Bonjour,
Cas pas banal :
Durant la guerre de 14 le Génie (de l'Armée) a dévié un ruisseau sur un terrain communal et a construit un aqueduc non couvert pour l'approvisionnement en eau potable d'un régiment de cavalerie.
Cette déviation a été autorisée (après coup : il s'agit d'un arrêté de régularisation) par un arrêté préfectoral.

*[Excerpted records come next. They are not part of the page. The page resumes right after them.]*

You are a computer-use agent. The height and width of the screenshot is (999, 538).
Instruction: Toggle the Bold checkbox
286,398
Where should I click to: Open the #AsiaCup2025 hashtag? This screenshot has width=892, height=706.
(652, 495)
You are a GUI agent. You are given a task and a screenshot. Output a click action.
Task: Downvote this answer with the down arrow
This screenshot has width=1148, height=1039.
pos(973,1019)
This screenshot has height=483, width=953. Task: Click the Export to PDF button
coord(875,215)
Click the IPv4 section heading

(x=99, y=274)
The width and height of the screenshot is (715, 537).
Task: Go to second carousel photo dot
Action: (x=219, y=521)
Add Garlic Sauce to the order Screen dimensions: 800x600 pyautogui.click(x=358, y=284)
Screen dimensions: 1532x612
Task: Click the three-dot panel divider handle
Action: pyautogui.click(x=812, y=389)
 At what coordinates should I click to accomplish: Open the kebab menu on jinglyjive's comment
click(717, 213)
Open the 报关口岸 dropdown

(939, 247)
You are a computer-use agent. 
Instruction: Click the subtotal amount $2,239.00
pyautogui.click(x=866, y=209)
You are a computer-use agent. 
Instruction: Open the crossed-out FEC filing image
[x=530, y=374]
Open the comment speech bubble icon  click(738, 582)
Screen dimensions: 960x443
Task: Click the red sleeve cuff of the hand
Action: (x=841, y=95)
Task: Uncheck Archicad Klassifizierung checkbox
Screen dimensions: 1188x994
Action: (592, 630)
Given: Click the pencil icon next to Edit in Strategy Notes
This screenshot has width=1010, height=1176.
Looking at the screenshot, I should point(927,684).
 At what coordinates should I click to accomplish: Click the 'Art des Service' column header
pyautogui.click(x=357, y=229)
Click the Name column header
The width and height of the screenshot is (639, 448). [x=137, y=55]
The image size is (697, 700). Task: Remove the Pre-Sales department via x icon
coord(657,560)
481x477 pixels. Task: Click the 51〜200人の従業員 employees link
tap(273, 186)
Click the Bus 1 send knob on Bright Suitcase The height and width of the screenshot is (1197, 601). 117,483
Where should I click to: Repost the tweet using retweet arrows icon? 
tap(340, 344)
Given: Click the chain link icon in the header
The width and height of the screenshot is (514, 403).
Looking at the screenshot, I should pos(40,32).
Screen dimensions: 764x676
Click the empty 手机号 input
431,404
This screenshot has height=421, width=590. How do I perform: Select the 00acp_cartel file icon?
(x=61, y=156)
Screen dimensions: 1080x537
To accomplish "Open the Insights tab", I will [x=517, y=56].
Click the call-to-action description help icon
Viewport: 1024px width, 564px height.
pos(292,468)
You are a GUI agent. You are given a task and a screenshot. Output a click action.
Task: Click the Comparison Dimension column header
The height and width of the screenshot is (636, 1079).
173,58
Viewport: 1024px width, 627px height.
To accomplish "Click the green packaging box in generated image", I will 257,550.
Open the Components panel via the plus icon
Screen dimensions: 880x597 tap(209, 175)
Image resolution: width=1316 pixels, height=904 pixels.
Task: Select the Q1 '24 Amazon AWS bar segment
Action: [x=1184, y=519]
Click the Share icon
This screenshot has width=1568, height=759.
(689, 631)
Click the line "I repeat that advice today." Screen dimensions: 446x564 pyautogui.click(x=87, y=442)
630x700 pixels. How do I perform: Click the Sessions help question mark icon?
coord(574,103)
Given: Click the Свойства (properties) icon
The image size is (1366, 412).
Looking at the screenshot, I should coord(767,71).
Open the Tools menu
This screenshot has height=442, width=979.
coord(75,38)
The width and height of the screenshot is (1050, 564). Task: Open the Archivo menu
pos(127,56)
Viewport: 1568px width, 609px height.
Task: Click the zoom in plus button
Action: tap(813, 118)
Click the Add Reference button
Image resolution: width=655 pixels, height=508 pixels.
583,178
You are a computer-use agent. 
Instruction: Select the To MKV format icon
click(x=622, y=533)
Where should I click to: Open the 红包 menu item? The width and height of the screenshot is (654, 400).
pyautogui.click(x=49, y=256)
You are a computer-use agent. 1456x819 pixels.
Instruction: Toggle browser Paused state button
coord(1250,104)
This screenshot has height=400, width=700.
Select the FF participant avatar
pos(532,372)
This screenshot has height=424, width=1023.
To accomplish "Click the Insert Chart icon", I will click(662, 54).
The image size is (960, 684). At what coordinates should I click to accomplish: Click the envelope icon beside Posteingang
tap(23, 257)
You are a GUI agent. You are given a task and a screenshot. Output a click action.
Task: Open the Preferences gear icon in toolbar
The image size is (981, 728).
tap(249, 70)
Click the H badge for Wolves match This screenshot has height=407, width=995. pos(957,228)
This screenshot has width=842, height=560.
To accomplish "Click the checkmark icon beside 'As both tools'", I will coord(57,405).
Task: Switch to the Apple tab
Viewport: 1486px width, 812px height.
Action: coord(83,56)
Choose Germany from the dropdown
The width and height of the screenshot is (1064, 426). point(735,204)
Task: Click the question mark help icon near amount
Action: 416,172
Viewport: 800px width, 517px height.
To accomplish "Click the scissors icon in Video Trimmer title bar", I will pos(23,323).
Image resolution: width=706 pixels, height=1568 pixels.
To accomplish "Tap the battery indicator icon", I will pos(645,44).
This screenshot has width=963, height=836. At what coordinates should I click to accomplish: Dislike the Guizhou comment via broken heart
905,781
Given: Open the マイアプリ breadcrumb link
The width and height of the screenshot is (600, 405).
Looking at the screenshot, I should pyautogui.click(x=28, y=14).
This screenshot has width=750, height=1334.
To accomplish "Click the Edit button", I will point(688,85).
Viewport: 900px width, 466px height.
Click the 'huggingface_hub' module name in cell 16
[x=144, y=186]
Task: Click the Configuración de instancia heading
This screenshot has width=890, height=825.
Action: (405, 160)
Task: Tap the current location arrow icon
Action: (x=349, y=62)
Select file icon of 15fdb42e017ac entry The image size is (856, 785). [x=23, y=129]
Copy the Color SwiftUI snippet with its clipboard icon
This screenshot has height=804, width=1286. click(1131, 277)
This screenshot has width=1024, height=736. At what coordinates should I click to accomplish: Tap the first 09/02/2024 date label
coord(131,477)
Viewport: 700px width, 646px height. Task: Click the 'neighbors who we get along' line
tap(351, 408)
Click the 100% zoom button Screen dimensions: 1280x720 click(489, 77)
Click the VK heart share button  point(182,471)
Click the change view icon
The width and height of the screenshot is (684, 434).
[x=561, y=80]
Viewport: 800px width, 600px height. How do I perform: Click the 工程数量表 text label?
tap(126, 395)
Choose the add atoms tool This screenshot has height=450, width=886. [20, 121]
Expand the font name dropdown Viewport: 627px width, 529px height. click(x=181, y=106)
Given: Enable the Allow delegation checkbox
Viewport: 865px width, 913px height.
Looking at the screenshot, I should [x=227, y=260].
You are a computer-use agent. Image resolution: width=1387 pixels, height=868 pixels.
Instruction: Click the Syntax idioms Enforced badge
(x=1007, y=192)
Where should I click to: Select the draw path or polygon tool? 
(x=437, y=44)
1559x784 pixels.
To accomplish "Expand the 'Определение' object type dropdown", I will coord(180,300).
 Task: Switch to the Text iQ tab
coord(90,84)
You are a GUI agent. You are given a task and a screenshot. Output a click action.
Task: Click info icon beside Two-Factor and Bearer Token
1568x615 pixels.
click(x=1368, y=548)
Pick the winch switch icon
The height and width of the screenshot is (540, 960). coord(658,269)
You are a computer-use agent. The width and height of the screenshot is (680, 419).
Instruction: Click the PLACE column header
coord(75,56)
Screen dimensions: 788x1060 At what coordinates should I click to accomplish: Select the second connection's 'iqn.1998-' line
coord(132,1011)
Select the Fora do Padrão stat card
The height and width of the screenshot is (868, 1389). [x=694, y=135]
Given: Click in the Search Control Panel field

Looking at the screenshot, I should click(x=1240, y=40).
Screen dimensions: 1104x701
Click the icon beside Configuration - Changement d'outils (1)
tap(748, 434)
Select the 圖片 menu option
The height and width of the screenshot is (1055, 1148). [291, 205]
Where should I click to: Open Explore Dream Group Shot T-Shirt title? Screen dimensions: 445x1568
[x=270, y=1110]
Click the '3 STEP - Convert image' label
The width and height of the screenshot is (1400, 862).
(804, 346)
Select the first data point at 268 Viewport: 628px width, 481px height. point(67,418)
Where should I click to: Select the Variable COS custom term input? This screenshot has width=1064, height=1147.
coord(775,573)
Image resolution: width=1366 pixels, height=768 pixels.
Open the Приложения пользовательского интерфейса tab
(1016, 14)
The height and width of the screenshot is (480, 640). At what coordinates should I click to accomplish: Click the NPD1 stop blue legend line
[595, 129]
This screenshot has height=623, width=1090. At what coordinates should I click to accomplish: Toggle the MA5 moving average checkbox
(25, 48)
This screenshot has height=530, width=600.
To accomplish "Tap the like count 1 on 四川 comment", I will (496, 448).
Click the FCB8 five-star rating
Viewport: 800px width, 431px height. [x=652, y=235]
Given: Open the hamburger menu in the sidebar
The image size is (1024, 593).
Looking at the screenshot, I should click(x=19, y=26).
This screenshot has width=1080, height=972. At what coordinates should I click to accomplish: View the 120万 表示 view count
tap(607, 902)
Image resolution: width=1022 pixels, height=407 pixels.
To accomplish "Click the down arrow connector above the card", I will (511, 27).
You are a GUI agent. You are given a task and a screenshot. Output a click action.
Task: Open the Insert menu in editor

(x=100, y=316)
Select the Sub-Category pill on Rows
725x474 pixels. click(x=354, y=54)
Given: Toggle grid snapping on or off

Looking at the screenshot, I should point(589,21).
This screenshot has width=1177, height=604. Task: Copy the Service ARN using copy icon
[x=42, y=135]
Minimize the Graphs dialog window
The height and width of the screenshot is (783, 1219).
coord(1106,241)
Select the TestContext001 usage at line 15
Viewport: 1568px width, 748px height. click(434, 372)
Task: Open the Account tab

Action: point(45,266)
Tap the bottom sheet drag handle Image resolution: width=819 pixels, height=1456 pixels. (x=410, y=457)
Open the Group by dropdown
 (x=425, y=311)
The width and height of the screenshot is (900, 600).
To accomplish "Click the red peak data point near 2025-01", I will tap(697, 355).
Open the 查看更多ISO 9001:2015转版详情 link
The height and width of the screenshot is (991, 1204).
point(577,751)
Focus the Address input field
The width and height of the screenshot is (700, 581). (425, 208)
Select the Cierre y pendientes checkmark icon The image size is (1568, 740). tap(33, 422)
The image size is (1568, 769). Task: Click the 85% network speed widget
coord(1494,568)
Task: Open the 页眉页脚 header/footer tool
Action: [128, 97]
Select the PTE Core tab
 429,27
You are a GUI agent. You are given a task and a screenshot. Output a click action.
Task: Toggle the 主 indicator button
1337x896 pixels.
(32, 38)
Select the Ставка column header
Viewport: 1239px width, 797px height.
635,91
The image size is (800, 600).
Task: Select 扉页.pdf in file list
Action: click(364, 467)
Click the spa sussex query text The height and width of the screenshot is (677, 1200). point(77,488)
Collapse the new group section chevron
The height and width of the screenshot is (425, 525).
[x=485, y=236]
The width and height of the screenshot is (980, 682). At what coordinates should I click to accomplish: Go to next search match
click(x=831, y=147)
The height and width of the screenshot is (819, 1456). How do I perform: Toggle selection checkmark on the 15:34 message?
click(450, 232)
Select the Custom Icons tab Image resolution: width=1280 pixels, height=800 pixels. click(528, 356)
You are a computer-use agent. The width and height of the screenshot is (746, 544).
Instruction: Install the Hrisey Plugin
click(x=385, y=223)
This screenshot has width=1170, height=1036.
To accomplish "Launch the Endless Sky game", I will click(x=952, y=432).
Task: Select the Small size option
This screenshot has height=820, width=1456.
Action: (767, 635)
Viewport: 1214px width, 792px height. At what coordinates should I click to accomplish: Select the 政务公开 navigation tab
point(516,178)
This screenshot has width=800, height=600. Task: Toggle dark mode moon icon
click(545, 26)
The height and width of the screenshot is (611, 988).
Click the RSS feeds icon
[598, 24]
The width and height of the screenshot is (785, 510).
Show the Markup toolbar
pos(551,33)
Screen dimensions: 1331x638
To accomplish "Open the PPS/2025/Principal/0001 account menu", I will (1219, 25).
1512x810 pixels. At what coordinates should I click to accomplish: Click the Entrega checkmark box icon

Le terrain d'assiette a été vendu par la suite (vers 1925), l'aqueduc a été couvert puis enterré par le propriétaire dans les années 40 ou 50, et aujourd'hui l'ouvrage tombe en ruine et le propriétaire actuel dit que c'est à la commune d'entretenir l'ouvrage. Or à mon sens, comme il s'agit d'un ruisseau on est sur un cours d'eau non domanial qui appartient au propriétaire du terrain.
Qu'en pensez-vous ?
Citation de: An Erminig le Novembre 20, 2019, 02:14:31 PM
Cas pas banal :
+1
voir peut-être les monuments historiques ;D
L'aqueduc est-il en fonction ? Si c'est un ouvrage de distribution d'eau potable, ce n'est pas un ruisseau. Que dit l'acte de vente ? S'il ne précise rien, le propriétaire actuel a acheté le fonds et le tréfonds.
Bonjour,
Merci pour vos réponses.
Il s'agit d'un ruisseau détourné pour alimenter un régiment en 1916, époque où la potabilité de l'eau était je suppose une donnée relative et transitoire. Mais il n'a jamais servi à l'alimentation en eau potable. Le ruisseau y coule paisiblement puis se jette ensuite dans un autre ruisseau puis dans une rivière.
Je n'ai pas l'acte de vente des années 1920. C'est l'acquéreur des années 1920 qui a édifié le toit sur le ruisseau canalisé, à ses frais et à ses risques et périls (pour reprendre les termes de l'arrêté l'autorisant la couverture sur l'ouvrage), puis l'a recouvert de terre pour niveler son jardin. Je ne pense pas qu'il y ait de question de servitude ou autre car il s'agit pour nous d'un ouvrage privé, le ruisseau étant un cours d'eau non domanial.